Horseplay: or, The Fickle Mistress: Review by Raven Snook
Comely, gender-bending chameleons like Marlene, Madonna and Gaga owe their shtick at least in part to 19th-century star Adah Isaacs Menken (Molly Pope, worthy of worship), a performer, poet and publicity master who had as many personas as paramours. Was she a nice Jewish girl, a Louisiana Creole or an Irish lass? No one really knows, and it doesn't matter: She was her own reinvention.
Menken's main claim to infamy was riding a horse in a nude body stocking in the melodrama Mazeppa, which toured internationally and won her admirers and admonitions. As a vaudeville historian and performer himself, playwright Trav S.D.'s affection for the Menken (as she was known at the height of her fame) is understandable. She's a rich subject—her oft-covered escapades predate today's tabloid targets, though unlike a cheap narcissist such as Kim Kardashian, Menken longed to be taken seriously as an artist.
That unrealized desire, the social and sexual barriers she broke and Pope's glorious performance are what elevate Horseplay above standard showbiz biography. Opening on her deathbed as she recounts the many stories of her life to her manager (Chuck Montgomery), the play flashes back to her impoverished childhood and proceeds in linear fashion as she hobnobs and bed-hops with 1800s celebrities and intellectuals, including Jan Leslie Harding as butch bohemian Ada Clare and Ridiculous Theatrical Company stalwart Everett Quinton as George Sand.

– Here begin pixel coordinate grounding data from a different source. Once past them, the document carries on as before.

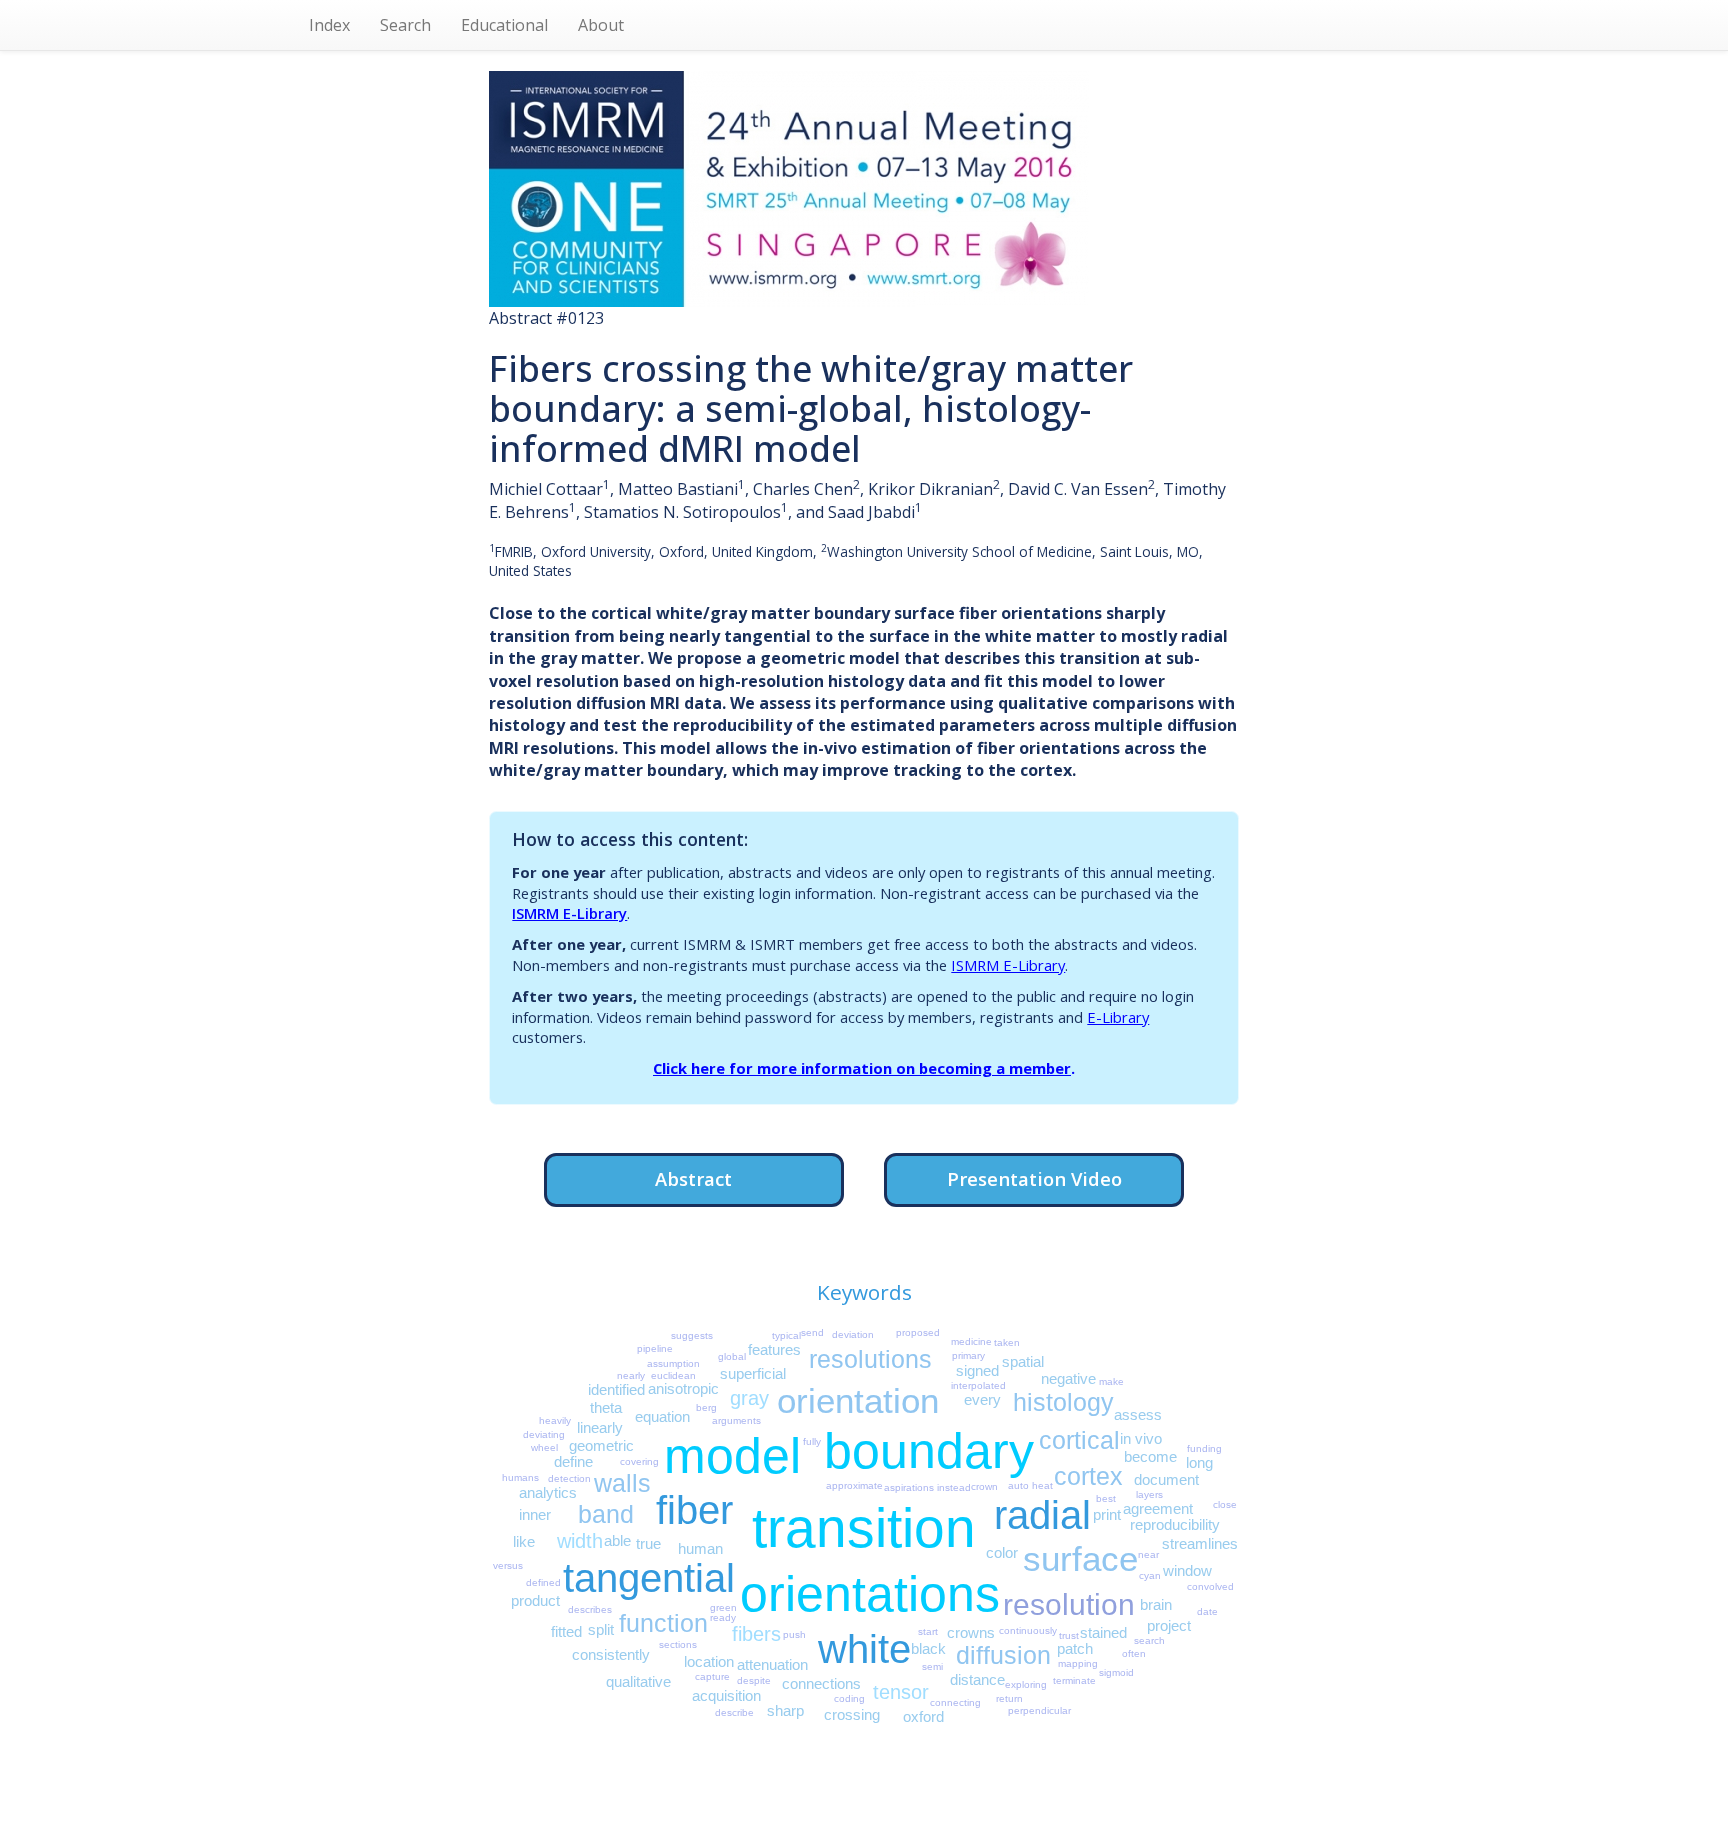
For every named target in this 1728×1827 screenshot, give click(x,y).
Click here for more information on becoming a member (862, 1068)
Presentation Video (1034, 1178)
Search (405, 25)
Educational (504, 25)
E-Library (1118, 1017)
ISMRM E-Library (569, 913)
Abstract (693, 1178)
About (601, 25)
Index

Pope is marvelous, fluidly changing accents and outfits in front of our eyes (costumes, wigs, props and set pieces are all in full view), belting out a few numbers in her smoky voice and maintaining charm when delivering some very dark punch lines. As she says dryly about her dead baby: "Hopefully he will be of some use to human knowledge now at that dime museum."
Produced by Theatre Askew, Horseplay is scrappy, campy and all over the place, much like its heroine. Perhaps that's intentional, but at almost two-and-a-half hours, it's in need of serious nips and tucks. As Menken learned in her brief but eventful life, scandal can only keep audiences interested for so long.—Raven Snook
Ellen Stewart Theatre at La MaMa E.T.C. (see Off-Off Broadway). By Trav S.D. Directed by Elyse Singer. With ensemble cast. Running time: 2hr 25mins. One intermission.